■ Source information
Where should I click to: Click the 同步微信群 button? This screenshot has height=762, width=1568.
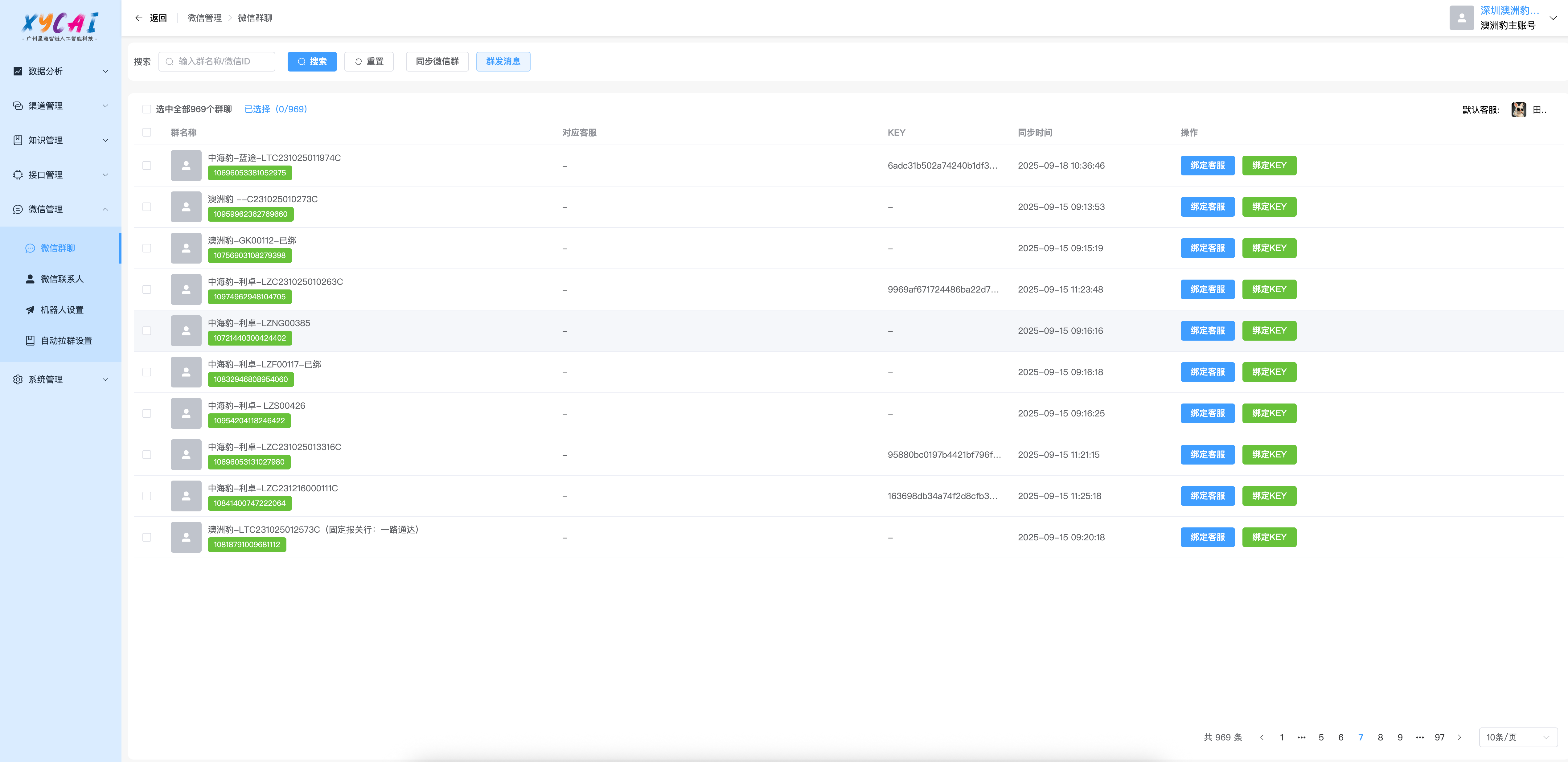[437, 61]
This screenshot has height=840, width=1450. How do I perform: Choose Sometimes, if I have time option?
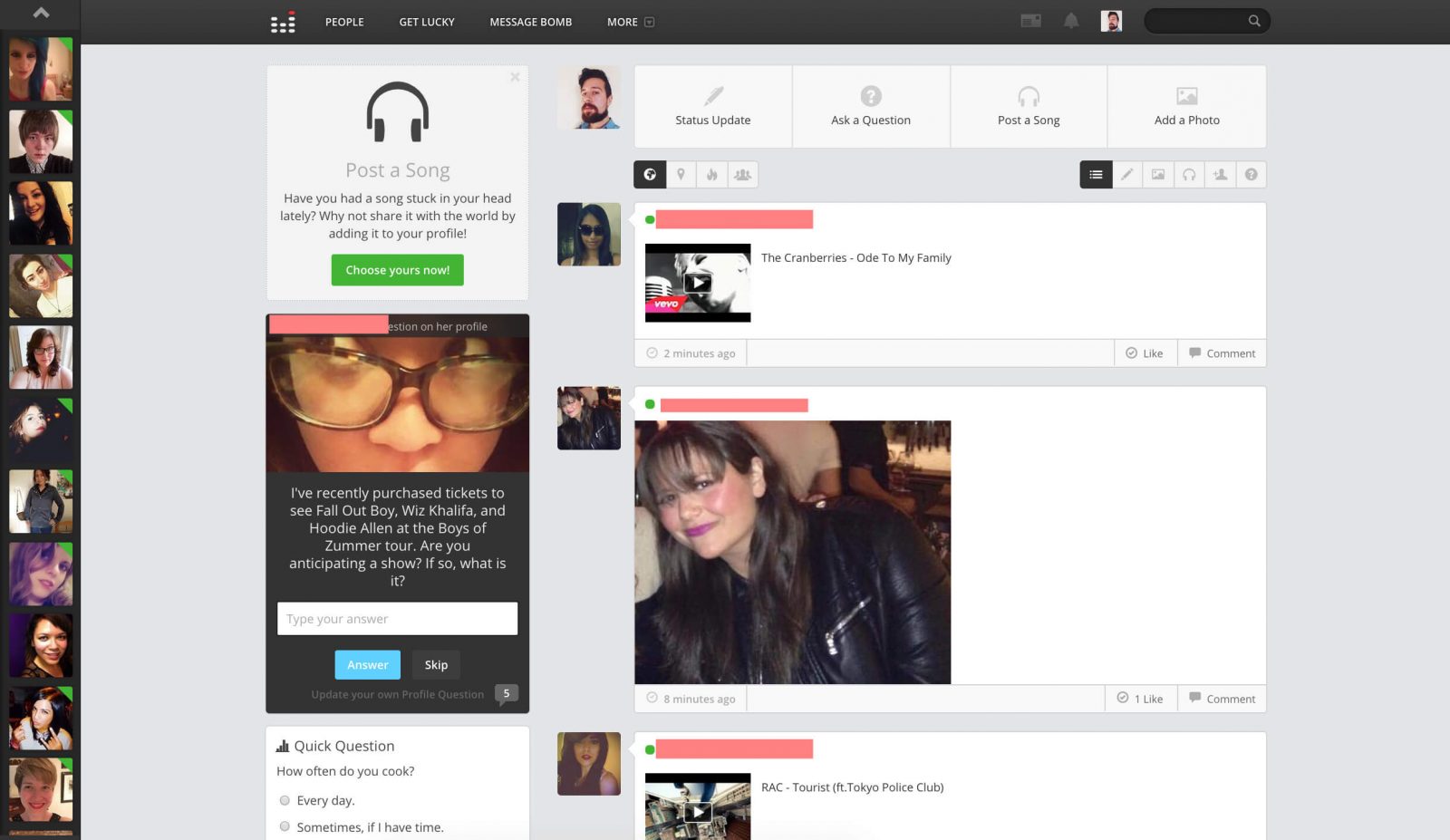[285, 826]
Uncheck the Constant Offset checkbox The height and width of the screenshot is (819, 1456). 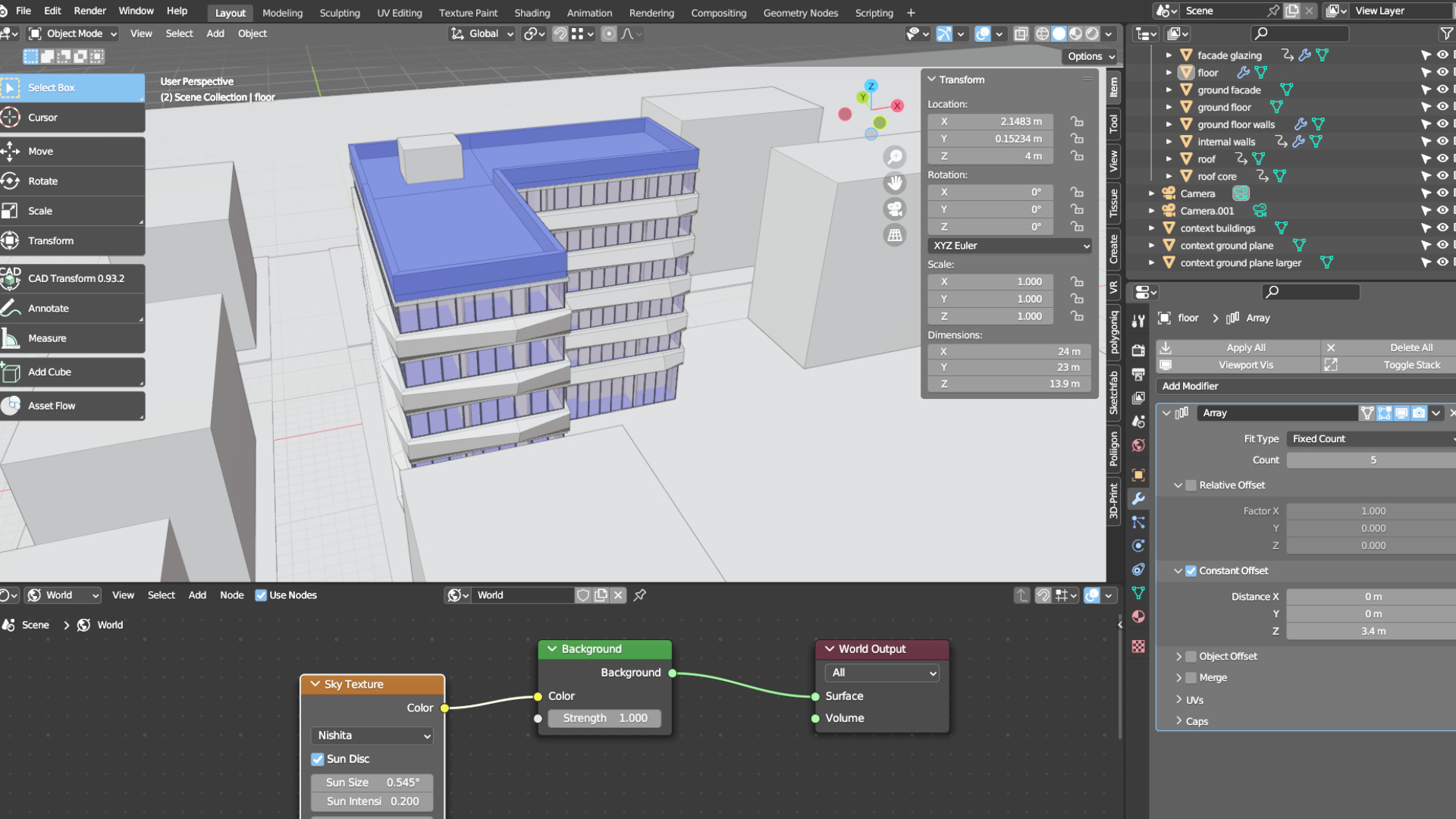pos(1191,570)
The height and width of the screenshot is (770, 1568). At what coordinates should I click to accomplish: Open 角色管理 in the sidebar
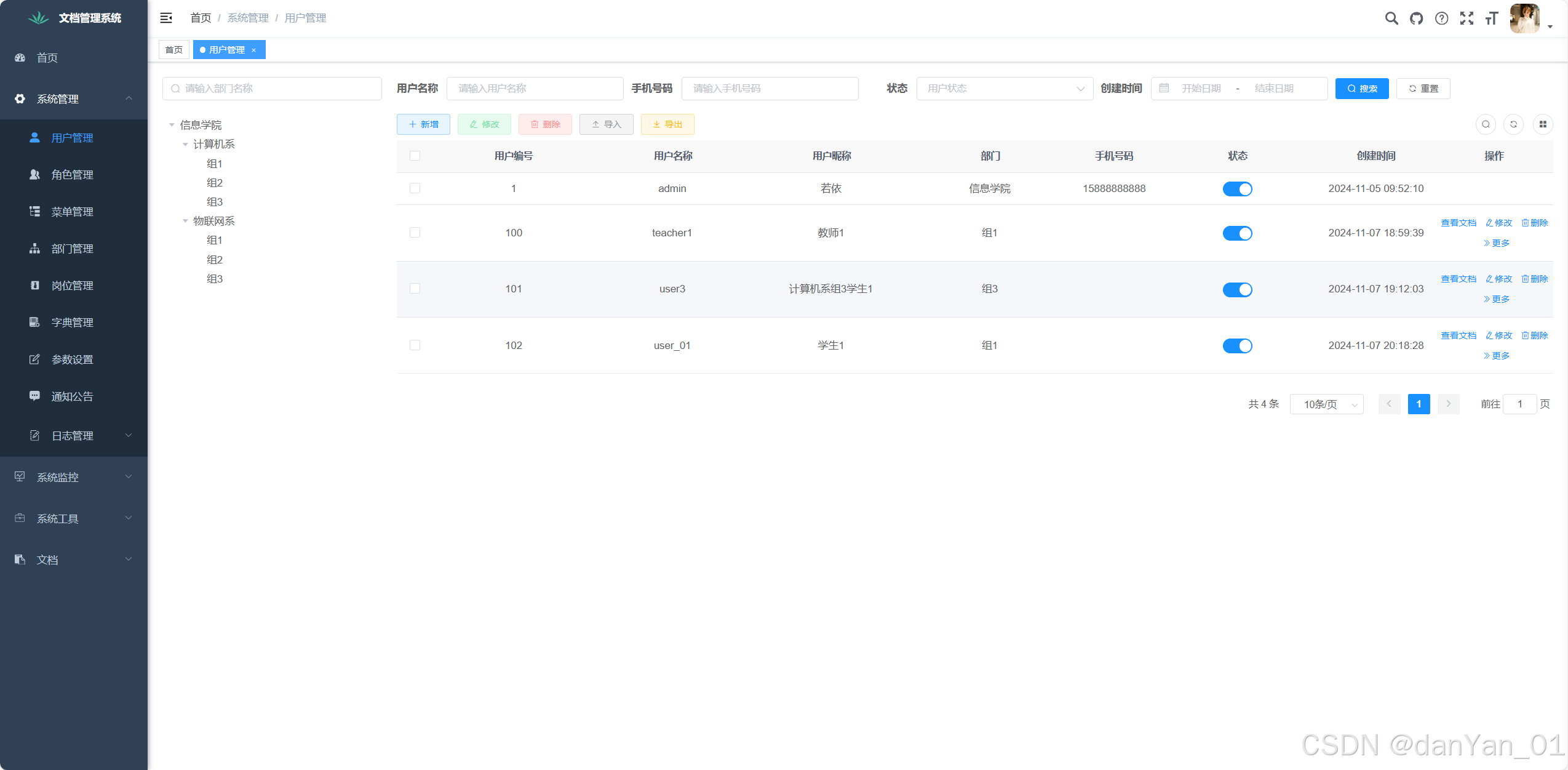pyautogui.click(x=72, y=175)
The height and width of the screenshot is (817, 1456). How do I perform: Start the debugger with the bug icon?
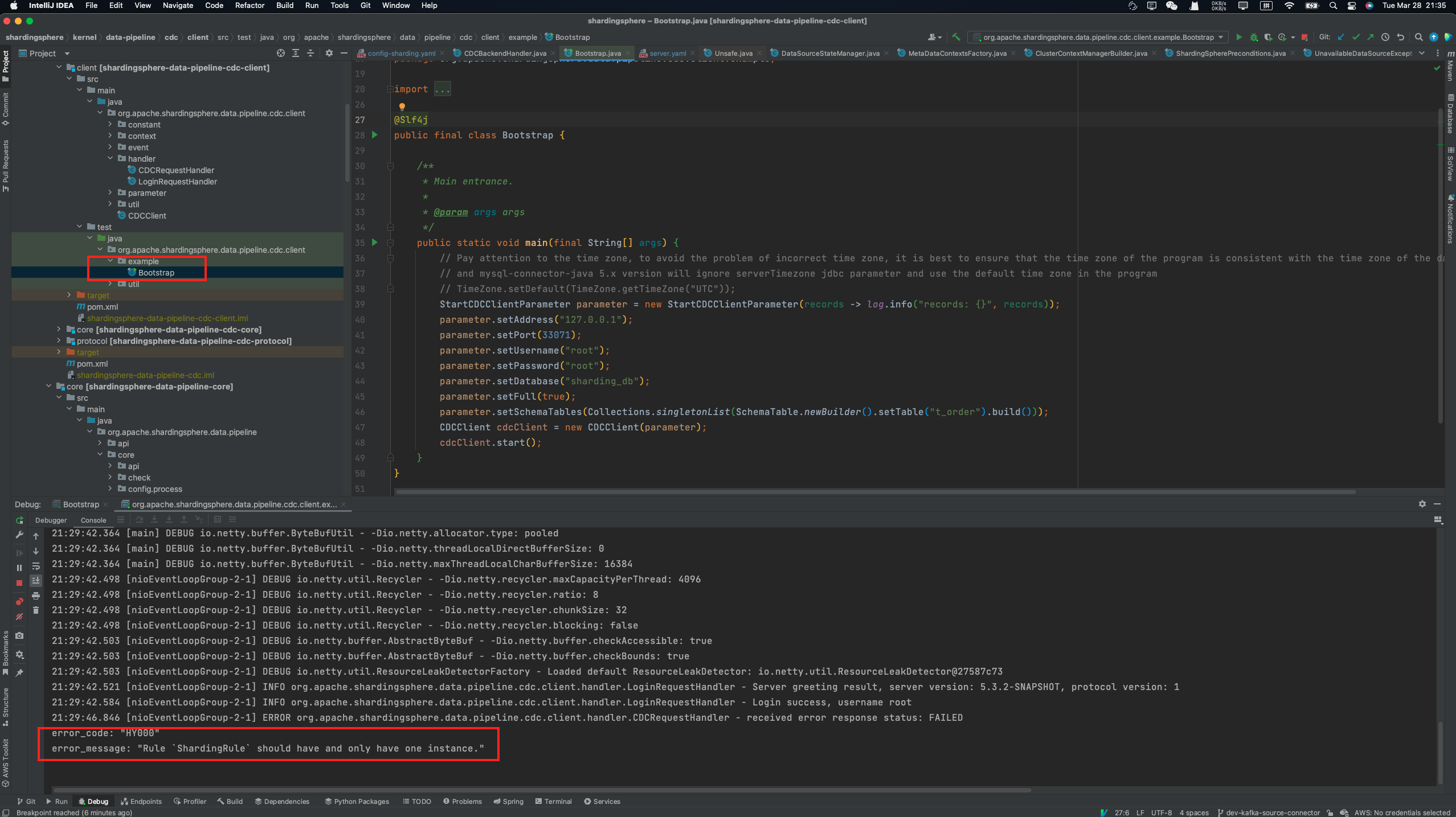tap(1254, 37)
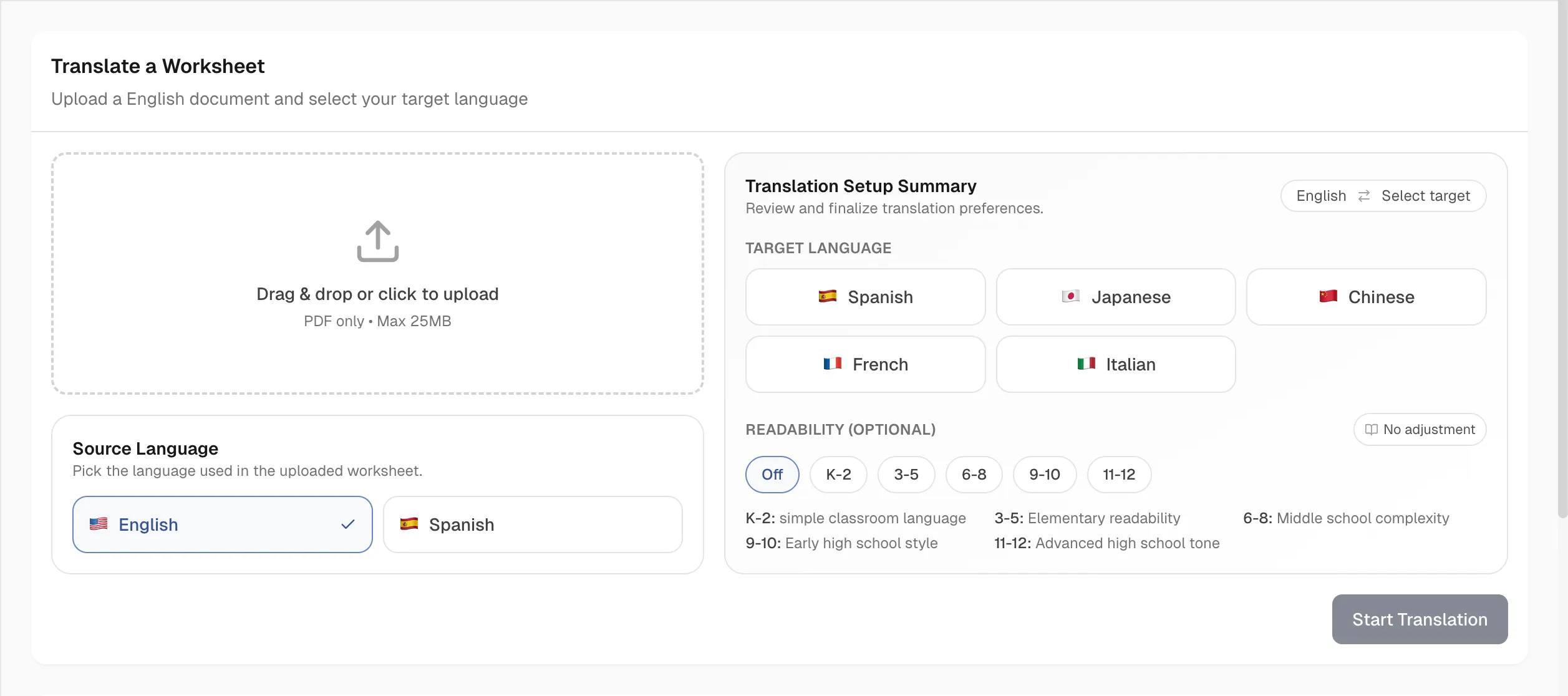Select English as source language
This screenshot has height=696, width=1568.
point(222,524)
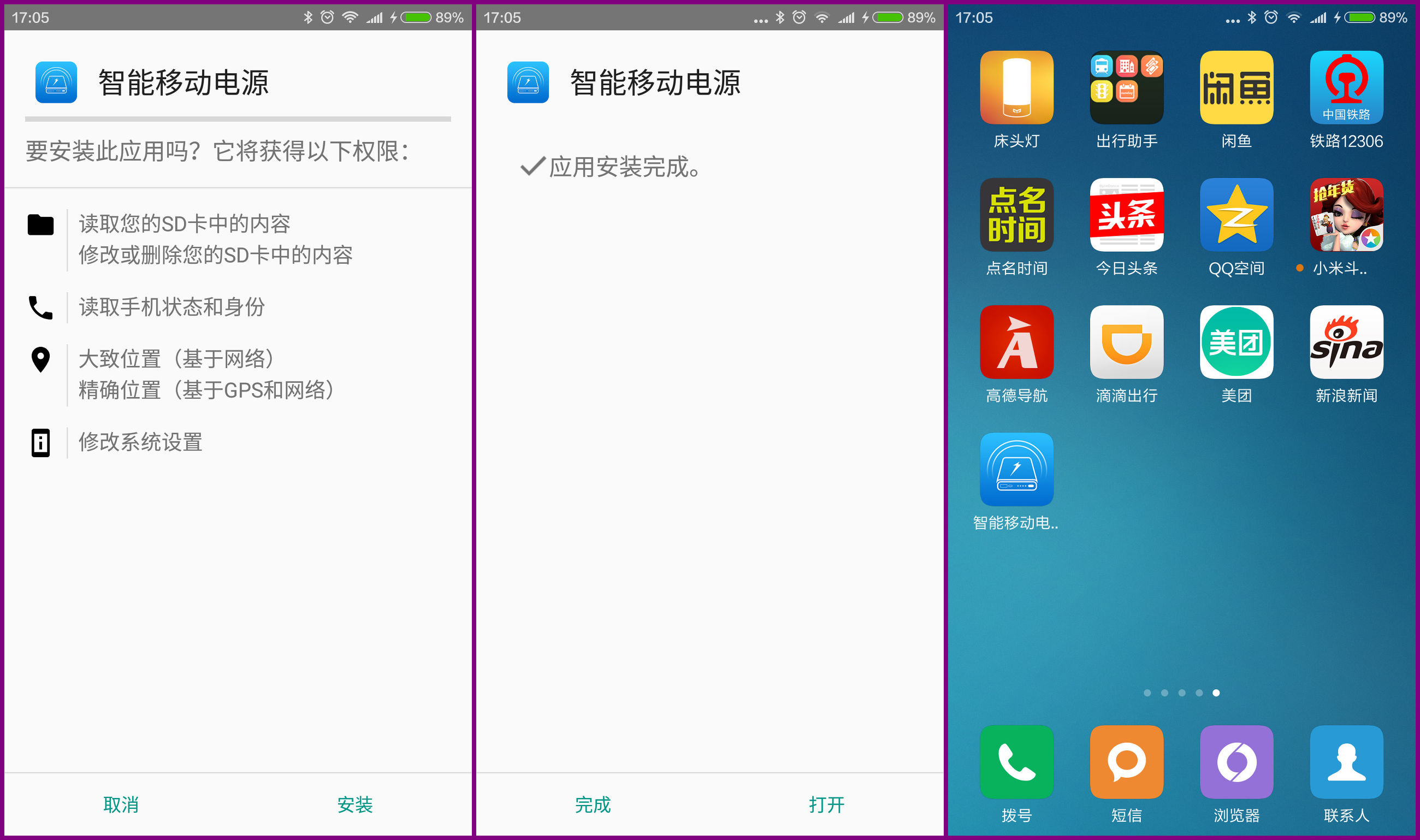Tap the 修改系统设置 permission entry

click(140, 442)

■ Task statement
Beginning with the line holding "The height and width of the screenshot is (817, 1456).", copy each line exactly through the end of the records above, and leave every picture out.

■ Written response
The height and width of the screenshot is (817, 1456). How do I perform: Start the debugger with the bug icon?
tap(1254, 37)
Select English as source language
This screenshot has height=696, width=1568.
point(222,524)
Tap the 修改系统设置 permission entry

click(140, 442)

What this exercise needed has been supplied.